I agree that in your example the white stones surrounding the big white territory are not pass-alive, so it would not be correct to say that in KG’s training this particular territory would have been assessed as winning for white.
But is it right to say that it was “trained to be aware” of this technicality? That’s not so clear to me. (I don’t mean that it isn’t clear what happened; I mean it isn’t clear how best to describe it.) It was trained in a way that could in principle teach it about this technicality. But it wasn’t trained in a way that deliberately tried to expose it to that technicality so it could learn, and it seems possible that positions of the type exploited by your adversary are rare enough in real training data that it never had much opportunity to learn about the technicality.

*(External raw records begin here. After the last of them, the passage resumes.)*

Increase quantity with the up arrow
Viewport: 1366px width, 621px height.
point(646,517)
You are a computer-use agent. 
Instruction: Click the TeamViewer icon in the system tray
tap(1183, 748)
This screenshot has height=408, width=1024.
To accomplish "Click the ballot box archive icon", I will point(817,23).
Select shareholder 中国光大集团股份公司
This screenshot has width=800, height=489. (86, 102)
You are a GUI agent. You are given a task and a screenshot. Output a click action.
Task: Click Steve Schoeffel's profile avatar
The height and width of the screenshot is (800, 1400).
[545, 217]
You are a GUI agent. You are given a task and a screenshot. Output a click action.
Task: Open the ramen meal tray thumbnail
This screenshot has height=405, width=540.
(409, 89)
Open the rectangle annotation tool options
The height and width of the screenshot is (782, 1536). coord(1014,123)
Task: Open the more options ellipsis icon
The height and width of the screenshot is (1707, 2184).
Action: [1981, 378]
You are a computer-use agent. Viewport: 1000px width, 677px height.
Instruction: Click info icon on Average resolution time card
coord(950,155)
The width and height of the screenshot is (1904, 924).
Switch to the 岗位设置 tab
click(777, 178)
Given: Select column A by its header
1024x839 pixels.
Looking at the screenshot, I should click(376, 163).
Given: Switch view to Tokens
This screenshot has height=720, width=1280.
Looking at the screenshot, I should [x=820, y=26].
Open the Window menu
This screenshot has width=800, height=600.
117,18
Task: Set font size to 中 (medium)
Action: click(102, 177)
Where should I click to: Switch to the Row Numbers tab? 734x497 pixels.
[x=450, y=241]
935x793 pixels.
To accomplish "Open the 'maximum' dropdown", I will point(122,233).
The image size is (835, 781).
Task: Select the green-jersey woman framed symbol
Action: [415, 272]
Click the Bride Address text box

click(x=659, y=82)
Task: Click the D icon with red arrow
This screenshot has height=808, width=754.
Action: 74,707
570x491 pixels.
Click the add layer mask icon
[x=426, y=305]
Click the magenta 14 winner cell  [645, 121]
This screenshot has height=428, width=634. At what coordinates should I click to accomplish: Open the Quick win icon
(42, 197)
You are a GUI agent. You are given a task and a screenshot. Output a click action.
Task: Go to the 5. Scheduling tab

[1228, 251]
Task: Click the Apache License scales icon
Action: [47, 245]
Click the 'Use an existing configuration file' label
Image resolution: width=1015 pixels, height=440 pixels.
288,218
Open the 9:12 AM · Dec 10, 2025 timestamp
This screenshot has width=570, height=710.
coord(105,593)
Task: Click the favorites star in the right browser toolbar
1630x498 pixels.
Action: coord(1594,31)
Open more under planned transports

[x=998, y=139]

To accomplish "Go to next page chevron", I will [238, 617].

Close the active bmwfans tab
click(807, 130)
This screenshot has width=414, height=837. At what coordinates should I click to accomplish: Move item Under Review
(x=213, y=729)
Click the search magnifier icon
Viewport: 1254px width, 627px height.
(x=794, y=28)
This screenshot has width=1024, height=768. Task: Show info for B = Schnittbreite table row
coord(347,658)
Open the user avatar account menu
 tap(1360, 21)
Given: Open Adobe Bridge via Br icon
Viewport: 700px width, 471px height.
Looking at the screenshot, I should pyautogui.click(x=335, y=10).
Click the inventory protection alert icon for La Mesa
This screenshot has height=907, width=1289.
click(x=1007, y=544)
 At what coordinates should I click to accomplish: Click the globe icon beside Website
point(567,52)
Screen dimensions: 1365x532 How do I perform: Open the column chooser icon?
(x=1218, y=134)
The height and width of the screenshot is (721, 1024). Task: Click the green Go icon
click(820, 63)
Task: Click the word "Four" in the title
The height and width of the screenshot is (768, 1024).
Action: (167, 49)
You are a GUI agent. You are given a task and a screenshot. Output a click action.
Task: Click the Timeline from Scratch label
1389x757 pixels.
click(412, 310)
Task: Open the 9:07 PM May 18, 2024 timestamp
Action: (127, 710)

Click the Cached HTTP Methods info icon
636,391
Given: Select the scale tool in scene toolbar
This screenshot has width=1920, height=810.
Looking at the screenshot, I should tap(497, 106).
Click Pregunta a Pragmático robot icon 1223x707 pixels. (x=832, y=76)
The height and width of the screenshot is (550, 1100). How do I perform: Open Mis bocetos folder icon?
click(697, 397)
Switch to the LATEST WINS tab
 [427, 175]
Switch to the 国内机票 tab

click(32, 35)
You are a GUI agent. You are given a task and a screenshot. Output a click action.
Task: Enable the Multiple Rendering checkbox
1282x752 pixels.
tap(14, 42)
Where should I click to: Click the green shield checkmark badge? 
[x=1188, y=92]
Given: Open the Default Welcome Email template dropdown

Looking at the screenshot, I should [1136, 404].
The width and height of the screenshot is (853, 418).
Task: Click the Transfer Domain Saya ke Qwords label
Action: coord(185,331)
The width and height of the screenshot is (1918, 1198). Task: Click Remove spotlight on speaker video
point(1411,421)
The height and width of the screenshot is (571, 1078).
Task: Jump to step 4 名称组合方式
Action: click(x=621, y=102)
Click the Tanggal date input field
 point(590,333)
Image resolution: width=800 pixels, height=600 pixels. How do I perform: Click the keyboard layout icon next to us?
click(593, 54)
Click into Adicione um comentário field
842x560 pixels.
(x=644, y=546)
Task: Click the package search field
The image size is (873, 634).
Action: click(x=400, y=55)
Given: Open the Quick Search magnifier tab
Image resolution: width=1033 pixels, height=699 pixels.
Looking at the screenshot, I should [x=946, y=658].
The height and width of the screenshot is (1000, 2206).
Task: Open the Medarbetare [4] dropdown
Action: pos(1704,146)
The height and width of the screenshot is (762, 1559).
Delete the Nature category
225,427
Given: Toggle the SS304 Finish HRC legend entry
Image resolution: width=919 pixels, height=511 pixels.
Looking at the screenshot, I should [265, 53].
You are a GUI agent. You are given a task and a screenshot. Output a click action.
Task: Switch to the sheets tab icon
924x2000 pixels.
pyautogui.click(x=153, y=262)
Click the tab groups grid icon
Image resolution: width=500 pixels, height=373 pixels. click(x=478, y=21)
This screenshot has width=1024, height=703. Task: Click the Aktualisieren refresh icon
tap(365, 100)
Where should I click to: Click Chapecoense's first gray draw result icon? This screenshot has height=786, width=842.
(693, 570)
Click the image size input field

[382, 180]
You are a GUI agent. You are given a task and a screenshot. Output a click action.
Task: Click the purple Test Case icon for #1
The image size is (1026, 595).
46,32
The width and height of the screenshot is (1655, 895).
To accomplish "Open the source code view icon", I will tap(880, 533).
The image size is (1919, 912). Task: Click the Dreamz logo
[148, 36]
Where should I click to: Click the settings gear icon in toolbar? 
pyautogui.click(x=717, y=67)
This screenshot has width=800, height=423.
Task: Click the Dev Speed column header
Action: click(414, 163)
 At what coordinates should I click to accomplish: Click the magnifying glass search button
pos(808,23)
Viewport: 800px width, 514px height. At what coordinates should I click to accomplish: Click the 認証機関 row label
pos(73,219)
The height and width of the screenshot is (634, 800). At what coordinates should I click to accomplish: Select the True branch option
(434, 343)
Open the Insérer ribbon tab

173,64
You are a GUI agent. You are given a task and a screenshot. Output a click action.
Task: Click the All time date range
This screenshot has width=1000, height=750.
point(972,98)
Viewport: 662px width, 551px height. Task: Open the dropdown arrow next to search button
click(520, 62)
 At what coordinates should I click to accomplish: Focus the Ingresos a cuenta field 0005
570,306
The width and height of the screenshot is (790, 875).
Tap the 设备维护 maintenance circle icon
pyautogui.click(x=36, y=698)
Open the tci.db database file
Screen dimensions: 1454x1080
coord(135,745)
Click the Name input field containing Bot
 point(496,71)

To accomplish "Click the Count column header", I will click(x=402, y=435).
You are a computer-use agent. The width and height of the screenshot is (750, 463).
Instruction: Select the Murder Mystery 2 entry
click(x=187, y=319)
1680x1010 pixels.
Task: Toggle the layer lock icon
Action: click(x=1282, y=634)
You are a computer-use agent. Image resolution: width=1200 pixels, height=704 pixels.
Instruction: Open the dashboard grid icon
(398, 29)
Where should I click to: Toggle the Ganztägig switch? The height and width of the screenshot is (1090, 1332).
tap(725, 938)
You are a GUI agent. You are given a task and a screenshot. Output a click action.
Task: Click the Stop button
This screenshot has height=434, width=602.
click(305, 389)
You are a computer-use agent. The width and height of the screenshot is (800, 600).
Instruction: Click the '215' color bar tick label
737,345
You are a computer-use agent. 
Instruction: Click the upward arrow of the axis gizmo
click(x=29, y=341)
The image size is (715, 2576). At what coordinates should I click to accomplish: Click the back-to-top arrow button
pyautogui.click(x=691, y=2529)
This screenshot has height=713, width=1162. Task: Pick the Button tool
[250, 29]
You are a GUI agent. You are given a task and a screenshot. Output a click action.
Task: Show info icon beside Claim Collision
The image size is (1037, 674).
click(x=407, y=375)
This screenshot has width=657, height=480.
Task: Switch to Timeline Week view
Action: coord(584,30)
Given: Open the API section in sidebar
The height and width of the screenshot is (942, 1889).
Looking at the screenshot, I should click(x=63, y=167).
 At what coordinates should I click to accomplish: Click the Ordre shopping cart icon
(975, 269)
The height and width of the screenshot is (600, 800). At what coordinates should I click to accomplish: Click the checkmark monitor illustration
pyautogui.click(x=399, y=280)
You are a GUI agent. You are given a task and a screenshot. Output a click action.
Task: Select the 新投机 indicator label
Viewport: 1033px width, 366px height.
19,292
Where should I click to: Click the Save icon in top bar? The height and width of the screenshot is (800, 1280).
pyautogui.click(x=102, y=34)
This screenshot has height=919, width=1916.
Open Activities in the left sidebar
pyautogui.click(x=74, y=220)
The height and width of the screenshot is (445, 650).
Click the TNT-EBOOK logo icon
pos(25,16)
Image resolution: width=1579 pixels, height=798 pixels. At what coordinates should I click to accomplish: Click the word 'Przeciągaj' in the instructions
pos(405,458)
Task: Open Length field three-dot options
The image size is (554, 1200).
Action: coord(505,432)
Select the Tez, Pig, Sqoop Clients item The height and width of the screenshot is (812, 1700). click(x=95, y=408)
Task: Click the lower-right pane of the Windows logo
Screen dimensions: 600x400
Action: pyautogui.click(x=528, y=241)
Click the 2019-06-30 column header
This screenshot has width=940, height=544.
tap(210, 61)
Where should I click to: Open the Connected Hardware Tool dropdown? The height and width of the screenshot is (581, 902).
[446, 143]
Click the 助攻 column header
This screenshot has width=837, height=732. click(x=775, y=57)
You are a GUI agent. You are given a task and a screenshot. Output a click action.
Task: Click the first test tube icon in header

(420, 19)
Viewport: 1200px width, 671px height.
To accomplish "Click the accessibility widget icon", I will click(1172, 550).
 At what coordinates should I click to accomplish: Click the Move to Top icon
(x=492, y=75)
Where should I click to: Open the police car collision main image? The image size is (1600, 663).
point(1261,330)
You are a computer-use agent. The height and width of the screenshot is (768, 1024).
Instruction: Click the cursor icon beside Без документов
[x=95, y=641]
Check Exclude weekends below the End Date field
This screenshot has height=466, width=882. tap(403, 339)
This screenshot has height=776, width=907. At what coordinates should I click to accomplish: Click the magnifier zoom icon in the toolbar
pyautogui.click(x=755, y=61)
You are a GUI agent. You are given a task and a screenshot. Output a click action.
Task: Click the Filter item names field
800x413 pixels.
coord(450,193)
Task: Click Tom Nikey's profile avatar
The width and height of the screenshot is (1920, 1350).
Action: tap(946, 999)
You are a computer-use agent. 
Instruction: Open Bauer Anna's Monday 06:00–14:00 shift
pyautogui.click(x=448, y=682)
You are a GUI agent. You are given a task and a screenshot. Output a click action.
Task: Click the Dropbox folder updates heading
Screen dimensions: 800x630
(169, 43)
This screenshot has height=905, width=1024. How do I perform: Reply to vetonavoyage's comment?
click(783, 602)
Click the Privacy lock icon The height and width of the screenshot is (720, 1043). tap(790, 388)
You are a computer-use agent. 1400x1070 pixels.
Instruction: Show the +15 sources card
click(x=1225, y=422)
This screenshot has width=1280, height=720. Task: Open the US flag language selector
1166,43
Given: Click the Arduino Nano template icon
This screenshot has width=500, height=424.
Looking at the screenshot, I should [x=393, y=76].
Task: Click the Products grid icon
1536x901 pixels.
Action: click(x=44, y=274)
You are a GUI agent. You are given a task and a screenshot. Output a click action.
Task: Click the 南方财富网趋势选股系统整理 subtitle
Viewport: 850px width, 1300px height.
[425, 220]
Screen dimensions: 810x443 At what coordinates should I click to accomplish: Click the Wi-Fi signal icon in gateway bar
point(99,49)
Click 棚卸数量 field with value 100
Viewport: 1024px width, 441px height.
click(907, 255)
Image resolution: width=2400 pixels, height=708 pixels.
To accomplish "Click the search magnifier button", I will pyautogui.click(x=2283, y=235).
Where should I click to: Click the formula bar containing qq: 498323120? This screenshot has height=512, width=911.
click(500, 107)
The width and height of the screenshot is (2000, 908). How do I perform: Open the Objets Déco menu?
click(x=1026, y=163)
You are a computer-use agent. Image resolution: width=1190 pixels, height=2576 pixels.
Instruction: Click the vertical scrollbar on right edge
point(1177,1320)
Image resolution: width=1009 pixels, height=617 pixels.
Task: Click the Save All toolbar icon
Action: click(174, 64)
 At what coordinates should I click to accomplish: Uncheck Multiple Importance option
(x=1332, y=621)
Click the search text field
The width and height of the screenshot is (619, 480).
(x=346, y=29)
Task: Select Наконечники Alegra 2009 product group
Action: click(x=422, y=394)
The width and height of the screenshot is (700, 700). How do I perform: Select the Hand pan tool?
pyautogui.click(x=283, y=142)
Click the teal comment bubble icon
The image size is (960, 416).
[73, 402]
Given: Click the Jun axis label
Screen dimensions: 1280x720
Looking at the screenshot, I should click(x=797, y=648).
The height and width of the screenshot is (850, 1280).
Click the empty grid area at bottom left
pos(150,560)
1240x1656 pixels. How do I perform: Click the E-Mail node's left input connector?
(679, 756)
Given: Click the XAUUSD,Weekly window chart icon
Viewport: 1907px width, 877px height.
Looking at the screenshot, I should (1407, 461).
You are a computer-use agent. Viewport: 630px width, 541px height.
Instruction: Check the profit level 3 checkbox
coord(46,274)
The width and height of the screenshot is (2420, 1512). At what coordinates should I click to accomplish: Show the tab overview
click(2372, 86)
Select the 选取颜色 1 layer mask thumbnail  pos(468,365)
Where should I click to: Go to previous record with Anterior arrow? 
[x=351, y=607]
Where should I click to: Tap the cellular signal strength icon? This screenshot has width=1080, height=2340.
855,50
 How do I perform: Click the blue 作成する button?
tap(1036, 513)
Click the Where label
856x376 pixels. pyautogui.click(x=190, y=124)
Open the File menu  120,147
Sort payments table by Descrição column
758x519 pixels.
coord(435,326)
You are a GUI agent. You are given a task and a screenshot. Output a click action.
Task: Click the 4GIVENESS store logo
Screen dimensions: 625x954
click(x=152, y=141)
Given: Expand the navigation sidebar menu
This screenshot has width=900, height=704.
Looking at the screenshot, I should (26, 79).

(To be clear, I am not claiming to know that that’s actually so. Perhaps it had plenty of opportunity, in some sense, but it failed to learn it somehow.)
If you define “what KataGo was trained to know” to include everything that was the case during its training, then I agree that what KataGo actually knows equals what it was trained to know. But even if you define things that way, it isn’t true that what KataGo actually knows equals what its “intuition” has learned: if there are things its intuition (i.e., its neural network) has failed to learn, it may still be true that KataGo knows them.
I think the (technical) lostness of the positions your adversary gets low-visits KataGo into is an example of this. KataGo’s neural network has not learned to see these positions as lost, which is either a bug or a feature depending on what you think KataGo is really trying to do; but if you run KataGo with a reasonable amount of searching, then as soon as it overcomes its intuition enough to explicitly ask itself “what happens if I pass here and the opponent passes too?”, it answers “yikes, I lose” and correctly decides not to do that.
Here’s an analogy that I think is reasonably precise. (It’s a rather gruesome analogy, for which I apologize. It may also be factually wrong, since it makes some assumptions about what people will instinctively do in a circumstance I have never actually seen a person in.) Consider a human being who drives a car, put into an environment where the road is strewn with moderately realistic models of human children. Most likely they will (explicitly or not) think “ok, these things all over the road that look like human children are actually something else, so I don’t need to be quite so careful about them” and if 0.1% of the models are in fact real human children and the driver is tired enough to be operating mostly on instinct, sooner or later they will hit one.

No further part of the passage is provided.